O debate sobre o direito de “decidir sobre seu próprio corpo” acelerou no início dos anos 70, e em 1974 a Suécia aprovou a legalização do aborto sem restrições para todas as mulheres que estivessem grávidas até a semana 18. A lei entrou em vigor no dia 1° de janeiro de 1975 e é vigente até o dia de hoje.
Nos anos que se seguiram, alguns partidos políticos tentaram alterar ou até mesmo derrubar a lei do aborto, mas sem nenhum sucesso. Isto porque a sociedade como um todo se coloca a favor dos direitos da mulheres.
Nos dias atuais, a sociedade sueca tenta contribuir para a legalização do aborto em outros países, isto porque mulheres em todo o mundo continuam morrendo diariamente por não terem o direito de decidir sobre o próprio corpo. É estimado que cerca de 70 mil mulheres morram diariamente ao redor do mundo por causa de um aborto ilegal.
Quando saí da exposição não conseguia parar de pensar nas muitas mulheres brasileiras que, diferentes das suecas, não podem decidir sobre o próprio corpo e têm como a única escolha uma opção de risco que muitas vezes as leva à morte.
Olhando para a exposição cheguei à conclusão de que o debate sobre o aborto no Brasil parou no tempo. Como se estivéssemos nos anos de 1930, ou na idade média. Sim, porque a mulher brasileira não é condenada somente pela lei, mas sim pela boa moral e bons costumes. Este tipo de punição dói tanto quanto a lei severa, que se enfrenta ainda hoje.
O ano é 2018. Janeiro. Estocolmo. Escrevendo este artigo e pesquisando sobre o aborto no Brasil, achei dados que indicam que a previsão para 2018 é que a cada dia morra uma mulher em consequência do aborto ilegal no país.
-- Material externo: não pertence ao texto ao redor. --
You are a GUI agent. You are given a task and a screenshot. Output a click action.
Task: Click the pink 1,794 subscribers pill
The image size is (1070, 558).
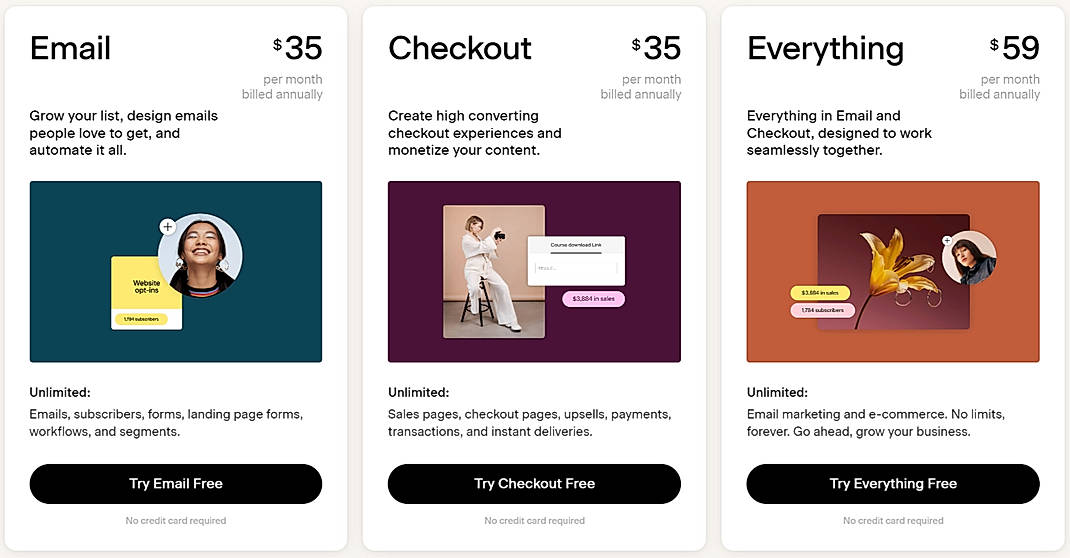820,310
Estou aqui refletindo que estas tantas mulheres gostariam de dizer sim à própria vida, mas diferentes das suecas receberam um “não” da sociedade e desapareceram sem poderem se juntar à luta pelo direito de decidir sobre o seu próprio corpo.
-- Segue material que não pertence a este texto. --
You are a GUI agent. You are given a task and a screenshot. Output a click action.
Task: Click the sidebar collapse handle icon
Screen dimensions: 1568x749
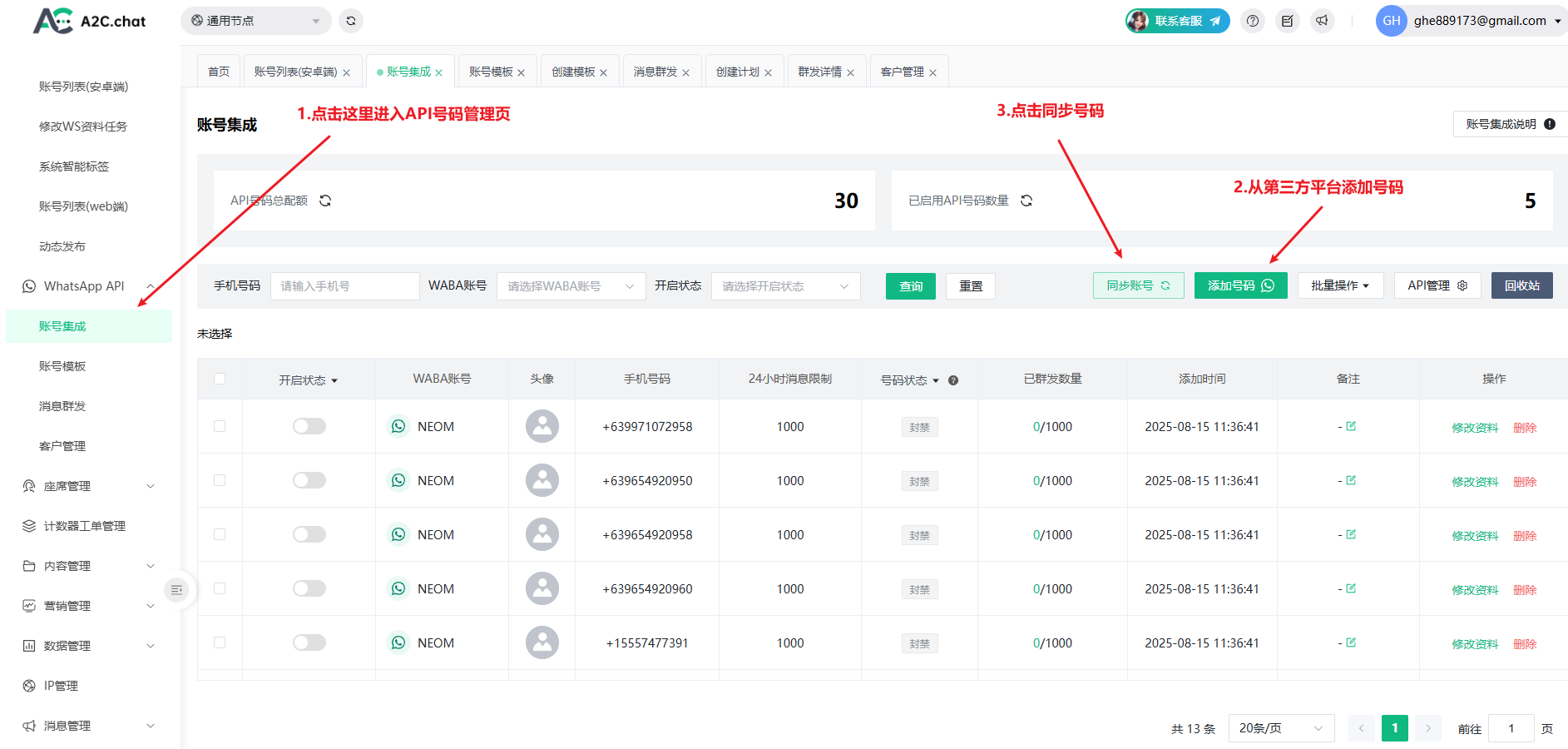(x=176, y=590)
Minhas colegas de BPM já escreveram mais sobre o aborto. Interessados em outros artigos sobre aborto pelo mundo cliquem: Itália, Portugal, Polônia e Canadá.
3 Comments
Excelente texto, Verônica!
Mas caramba, estimativa de 70 mil mortes por dia por aborto ilegal? Inacreditável.
Obrigada pelo feedback. realmente inacreditavel. mas é a realidade. um abraco !
Uma pergunta: Como esses números de, morte por aborto ilegal, são adquiridos se os abortos são ilegais.
O texto traz muita referencia histórica( Precisa-se averiguar o contexto desses dados) sobre a Suécia.Mas não tratou o feto morto como a execução de uma pessoa .Ou seja, se 70 mil mulheres morriam, de fato morriam 140 mil seres humanos.
O aborto é assassinato, a Suécia autoriza(ou obriga) o médico a executar um ser humano em formação em função da decisão da mãe. O grande problema é esse: Ninguém vê da perspectiva de que em função de 9 meses de gestação, sacrifica-se uma vida que teria uma expectativa de 80 anos. A mulher não é obrigada a cuidar do filho, ela só precisa passar pela gestação por 9 meses(ou menos).
É mais facil matar quando tratamos o outro como objeto, os nazistas tratavam os judeus como uma subespécie para facilitar o assassinato. Os apoiadores do aborto não tratam o feto ou embrião como ser humano para facilitar a narrativa de assassinato. Assim como os nazistas não percebiam as atrocidades que faziam, em função de uma narrativa rasa, os abortistas também não percebem que estão facilitando o aborto.Essas mulheres, as que abortam, tem que ser presas!O castigo serve de exemplo para inibir o crime, é assim com o assassinato e também seria assim com o aborto.Se a mulher morre tentando matar alguém, paciência. Todo ASSASSINO também corre o risco de morrer.
–Enquanto a ciência não conseguir meios de dar seguimento a gestação, fora do útero materno, eu serei contra o aborto porque é assassinato.